PillarofBalance said:


> A hot coffee and a couple newports are night relaxes me



I haven't had a Newport in about 8 years.  Oh God how I wish I could just have one.


----------



## Mind2muscle (Feb 10, 2016)

Love my coffee though.  3 a day plus a preworkout.  Tough part is keeping hydrated.


----------



## bigdog (Feb 10, 2016)

now im wondering if i should maybe implement a cup a day before hitting the gym..any thoughts??


----------



## erny23 (May 9, 2016)

Everyone responds differently to stimulants, but personally I am very sensitive and if I add stimulants in the form of coca cola or pre workouts then I'm a nervous wreck. L-tryptophan foods such as turkey, eggs, milk, tuna can all have the opposite effect on the nervous system.


----------



## StoicHouse (May 13, 2016)

Coffee is good for the liver and the ticket. I drink about 5 cups a day.


----------



## thqmas (May 13, 2016)

StoicHouse said:


> Coffee is good for the liver and the ticket. I drink about 5 cups a day.
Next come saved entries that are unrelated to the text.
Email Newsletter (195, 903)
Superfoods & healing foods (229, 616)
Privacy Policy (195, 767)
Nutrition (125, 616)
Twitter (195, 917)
Pardon my ignorance, but what is a 'ticket'?


----------



## bigdog (May 13, 2016)

thqmas said:


> Pardon my ignorance, but what is a 'ticket'?


x2 on what is a "ticket"?


----------



## Iron1 (May 13, 2016)

I'm guessing he means ticker (heart).


----------



## StoicHouse (May 13, 2016)

Iron1 understood. Give him a cookie.


----------



## thqmas (May 13, 2016)

Hey! You didn't say there will be cookies! Not fair.

Ok, I'm ready for another.


----------



## saltylifter (May 14, 2016)

I only drink coffee in the morning and if I'm having a hard time staying awake I'll kill a energy drink around noon. 
My sleep fing sucks. I can't sleep at all
I take zzzzzzzzzzzquil stuff but it doesn't seem to work.


----------